What is needed is an exact copy of the lines in the listing below, from the one with "[mit Google™ suchen ...] (1402, 41)" up to and including the one with "Bluesky (902, 1542)", with no other lines.

━━━━━━━━━━━━━━━━

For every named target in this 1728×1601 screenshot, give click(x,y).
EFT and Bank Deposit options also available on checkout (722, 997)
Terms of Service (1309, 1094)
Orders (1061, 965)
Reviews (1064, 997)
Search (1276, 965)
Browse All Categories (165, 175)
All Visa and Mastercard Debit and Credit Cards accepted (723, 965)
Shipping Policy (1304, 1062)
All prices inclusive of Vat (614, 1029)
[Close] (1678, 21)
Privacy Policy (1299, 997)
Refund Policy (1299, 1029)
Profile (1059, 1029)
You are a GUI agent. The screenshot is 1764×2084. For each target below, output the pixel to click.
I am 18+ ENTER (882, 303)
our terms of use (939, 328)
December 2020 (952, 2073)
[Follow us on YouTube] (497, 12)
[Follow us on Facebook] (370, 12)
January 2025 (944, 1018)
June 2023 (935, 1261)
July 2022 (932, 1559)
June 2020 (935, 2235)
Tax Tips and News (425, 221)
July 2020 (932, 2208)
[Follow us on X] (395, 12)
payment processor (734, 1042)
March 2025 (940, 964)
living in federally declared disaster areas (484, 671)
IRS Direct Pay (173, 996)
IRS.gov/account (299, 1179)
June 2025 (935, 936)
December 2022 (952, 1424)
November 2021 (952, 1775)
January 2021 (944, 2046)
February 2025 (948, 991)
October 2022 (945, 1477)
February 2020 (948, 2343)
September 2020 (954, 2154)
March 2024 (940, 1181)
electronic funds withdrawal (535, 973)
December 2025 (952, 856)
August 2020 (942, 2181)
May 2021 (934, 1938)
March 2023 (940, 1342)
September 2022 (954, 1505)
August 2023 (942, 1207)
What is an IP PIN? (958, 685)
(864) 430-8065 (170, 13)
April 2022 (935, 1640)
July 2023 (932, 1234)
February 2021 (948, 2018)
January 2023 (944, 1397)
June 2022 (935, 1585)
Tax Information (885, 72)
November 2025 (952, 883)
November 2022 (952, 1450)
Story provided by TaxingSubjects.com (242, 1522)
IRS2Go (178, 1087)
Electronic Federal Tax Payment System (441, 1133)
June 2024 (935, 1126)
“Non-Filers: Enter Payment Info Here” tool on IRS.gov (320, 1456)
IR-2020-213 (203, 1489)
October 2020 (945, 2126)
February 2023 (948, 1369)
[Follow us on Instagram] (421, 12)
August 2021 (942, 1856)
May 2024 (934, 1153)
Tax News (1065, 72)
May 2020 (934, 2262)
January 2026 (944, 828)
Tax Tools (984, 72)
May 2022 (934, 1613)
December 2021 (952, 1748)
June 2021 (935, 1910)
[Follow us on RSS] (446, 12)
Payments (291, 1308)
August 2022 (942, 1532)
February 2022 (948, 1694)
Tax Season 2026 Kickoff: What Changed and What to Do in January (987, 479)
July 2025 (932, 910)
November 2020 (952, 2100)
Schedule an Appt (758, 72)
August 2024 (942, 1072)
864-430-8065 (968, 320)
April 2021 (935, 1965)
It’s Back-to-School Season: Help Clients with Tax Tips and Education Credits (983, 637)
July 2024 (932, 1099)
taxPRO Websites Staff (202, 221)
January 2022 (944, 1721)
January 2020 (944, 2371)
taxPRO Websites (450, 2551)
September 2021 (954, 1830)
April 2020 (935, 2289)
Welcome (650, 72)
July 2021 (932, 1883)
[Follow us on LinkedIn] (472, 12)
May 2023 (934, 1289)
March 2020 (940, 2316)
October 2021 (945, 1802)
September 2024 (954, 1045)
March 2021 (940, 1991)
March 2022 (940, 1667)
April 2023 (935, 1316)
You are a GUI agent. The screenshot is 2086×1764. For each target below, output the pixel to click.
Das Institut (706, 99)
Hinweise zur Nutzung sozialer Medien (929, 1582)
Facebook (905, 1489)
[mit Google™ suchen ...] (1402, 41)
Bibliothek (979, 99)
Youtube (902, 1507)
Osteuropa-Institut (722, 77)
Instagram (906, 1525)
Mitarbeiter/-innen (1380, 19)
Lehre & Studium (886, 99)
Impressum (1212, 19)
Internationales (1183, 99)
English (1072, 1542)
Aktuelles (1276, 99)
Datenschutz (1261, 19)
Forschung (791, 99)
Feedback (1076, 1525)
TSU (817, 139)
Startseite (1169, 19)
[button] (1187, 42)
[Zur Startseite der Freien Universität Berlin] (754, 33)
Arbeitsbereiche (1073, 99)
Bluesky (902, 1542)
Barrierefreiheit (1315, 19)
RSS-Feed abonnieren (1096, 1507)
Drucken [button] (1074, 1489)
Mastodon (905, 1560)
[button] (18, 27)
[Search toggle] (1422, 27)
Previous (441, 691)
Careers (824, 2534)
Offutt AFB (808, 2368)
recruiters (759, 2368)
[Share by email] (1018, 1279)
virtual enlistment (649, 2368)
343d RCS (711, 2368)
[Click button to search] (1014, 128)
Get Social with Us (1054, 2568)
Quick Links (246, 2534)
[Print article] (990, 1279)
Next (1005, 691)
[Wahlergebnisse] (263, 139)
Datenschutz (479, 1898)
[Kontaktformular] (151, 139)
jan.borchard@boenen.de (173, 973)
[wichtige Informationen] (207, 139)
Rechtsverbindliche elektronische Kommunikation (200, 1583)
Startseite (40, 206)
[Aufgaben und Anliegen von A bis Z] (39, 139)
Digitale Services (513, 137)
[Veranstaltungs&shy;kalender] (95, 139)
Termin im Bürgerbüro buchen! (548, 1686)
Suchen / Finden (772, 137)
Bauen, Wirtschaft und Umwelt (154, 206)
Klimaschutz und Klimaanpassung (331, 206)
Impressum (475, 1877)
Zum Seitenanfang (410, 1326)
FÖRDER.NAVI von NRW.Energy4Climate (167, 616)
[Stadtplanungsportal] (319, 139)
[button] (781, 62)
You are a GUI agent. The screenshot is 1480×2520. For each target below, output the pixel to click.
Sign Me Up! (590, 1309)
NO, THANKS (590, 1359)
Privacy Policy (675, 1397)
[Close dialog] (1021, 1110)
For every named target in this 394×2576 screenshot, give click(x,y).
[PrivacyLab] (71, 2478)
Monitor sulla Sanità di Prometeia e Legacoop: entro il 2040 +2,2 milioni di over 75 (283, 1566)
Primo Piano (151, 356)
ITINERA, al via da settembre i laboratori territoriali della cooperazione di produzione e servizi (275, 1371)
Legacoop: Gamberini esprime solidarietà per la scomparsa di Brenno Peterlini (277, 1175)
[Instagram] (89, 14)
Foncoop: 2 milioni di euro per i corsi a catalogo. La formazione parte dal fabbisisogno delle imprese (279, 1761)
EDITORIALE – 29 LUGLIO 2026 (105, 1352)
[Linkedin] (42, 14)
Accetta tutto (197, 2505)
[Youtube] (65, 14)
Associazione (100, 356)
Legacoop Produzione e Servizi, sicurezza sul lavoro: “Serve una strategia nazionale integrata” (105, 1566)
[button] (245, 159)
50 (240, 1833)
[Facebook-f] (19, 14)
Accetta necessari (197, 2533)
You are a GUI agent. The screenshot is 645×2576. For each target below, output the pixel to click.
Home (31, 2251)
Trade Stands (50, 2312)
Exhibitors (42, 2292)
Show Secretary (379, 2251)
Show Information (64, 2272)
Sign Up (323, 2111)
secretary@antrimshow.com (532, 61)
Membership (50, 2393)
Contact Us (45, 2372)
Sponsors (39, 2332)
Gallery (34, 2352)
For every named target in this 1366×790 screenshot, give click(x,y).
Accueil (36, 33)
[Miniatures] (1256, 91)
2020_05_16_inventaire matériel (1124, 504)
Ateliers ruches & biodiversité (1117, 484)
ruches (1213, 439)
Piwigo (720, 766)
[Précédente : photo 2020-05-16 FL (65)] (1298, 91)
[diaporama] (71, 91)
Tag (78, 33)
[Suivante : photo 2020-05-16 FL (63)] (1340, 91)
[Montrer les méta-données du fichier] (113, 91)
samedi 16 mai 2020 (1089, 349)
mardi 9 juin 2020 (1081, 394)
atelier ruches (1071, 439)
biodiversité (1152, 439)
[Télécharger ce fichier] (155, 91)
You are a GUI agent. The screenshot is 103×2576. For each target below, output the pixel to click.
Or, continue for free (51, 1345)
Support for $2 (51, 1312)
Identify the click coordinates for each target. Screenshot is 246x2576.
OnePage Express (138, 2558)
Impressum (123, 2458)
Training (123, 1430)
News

━━━━━━━━━━━━━━━━

**Completed task:**
[mit Google™ suchen ...] (1402, 41)
Bibliothek (979, 99)
Youtube (902, 1507)
Osteuropa-Institut (722, 77)
Instagram (906, 1525)
Mitarbeiter/-innen (1380, 19)
Lehre & Studium (886, 99)
Impressum (1212, 19)
Internationales (1183, 99)
English (1072, 1542)
Aktuelles (1276, 99)
Datenschutz (1261, 19)
Forschung (791, 99)
Feedback (1076, 1525)
TSU (817, 139)
Startseite (1169, 19)
[button] (1187, 42)
[Zur Startseite der Freien Universität Berlin] (754, 33)
Arbeitsbereiche (1073, 99)
Bluesky (902, 1542)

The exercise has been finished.